In some cases, you may prefer to keep multiple languages in a single index. This approach is generally acceptable for proof of concepts or datasets with fewer than ~1M documents.

When it works well

  • Suitable for languages that use spaces to separate words and share similar tokenization behavior (e.g., English, French, Italian, Spanish, Portuguese).
  • Useful when you want a simple setup without maintaining multiple indexes.

Limitations

  • Languages with compound words (like German) or diacritics that change meaning (like Swedish), as well as non-space-separated writing systems (like Chinese, or Japanese), work better in their own index since they require specialized tokenizers.
  • Chinese and Japanese documents should not be mixed in the same field, since distinguishing between them automatically is very difficult. Each of these languages works best in its own dedicated index. However, if fields are strictly separated by language (e.g., title_zh always Chinese, title_ja always Japanese), it is possible to store them in the same index.
  • As the number of documents and languages grows, performance and relevancy can decrease, since queries must run across a larger, mixed dataset.

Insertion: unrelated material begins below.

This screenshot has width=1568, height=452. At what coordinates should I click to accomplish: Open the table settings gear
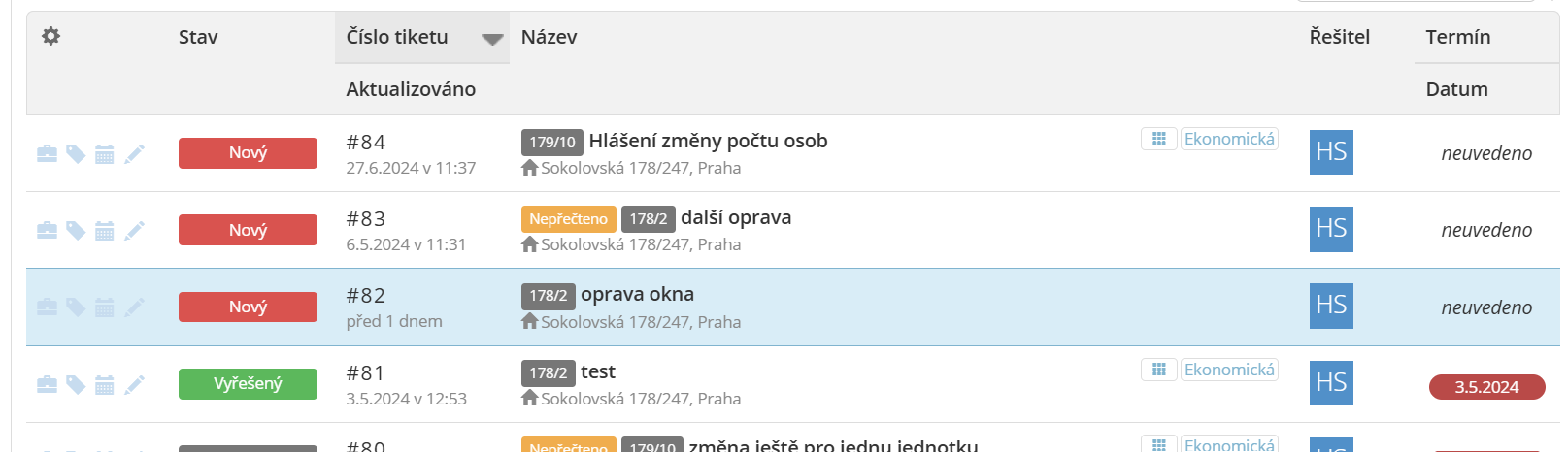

Best practices for the single index approach

  • Use language-specific field names with a prefix or suffix (e.g., title_fr, title_en, or fr_title).
  • Declare these fields as localized attributes so Meilisearch can apply the correct tokenizer to each one.
  • This allows you to filter and search by language, even when multiple languages are stored in the same index.

Language detection and configuration

Accurate language detection is essential for applying the right tokenizer and normalization rules, which directly impact search quality. By default, Meilisearch automatically detects the language of your documents and queries. This automatic detection works well in most cases, especially with longer texts. However, results can vary depending on the type of input:
  • Documents: detection is generally reliable for longer content, but short snippets may produce less accurate results.
  • Queries: short or partial inputs (such as type-as-you-search) are harder to identify correctly, making explicit configuration more important.
When you explicitly set localizedAttributes for documents and locales for queries, you restrict the detection to the languages you’ve declared. Benefits:
  • Meilisearch only chooses between the specified languages (e.g., English vs German).
  • Detection is more reliable and consistent, reducing mismatches.
For search to work effectively, queries must be tokenized and normalized in the same way as documents. If strategies are not aligned, queries may fail to match even when the correct terms exist in the index.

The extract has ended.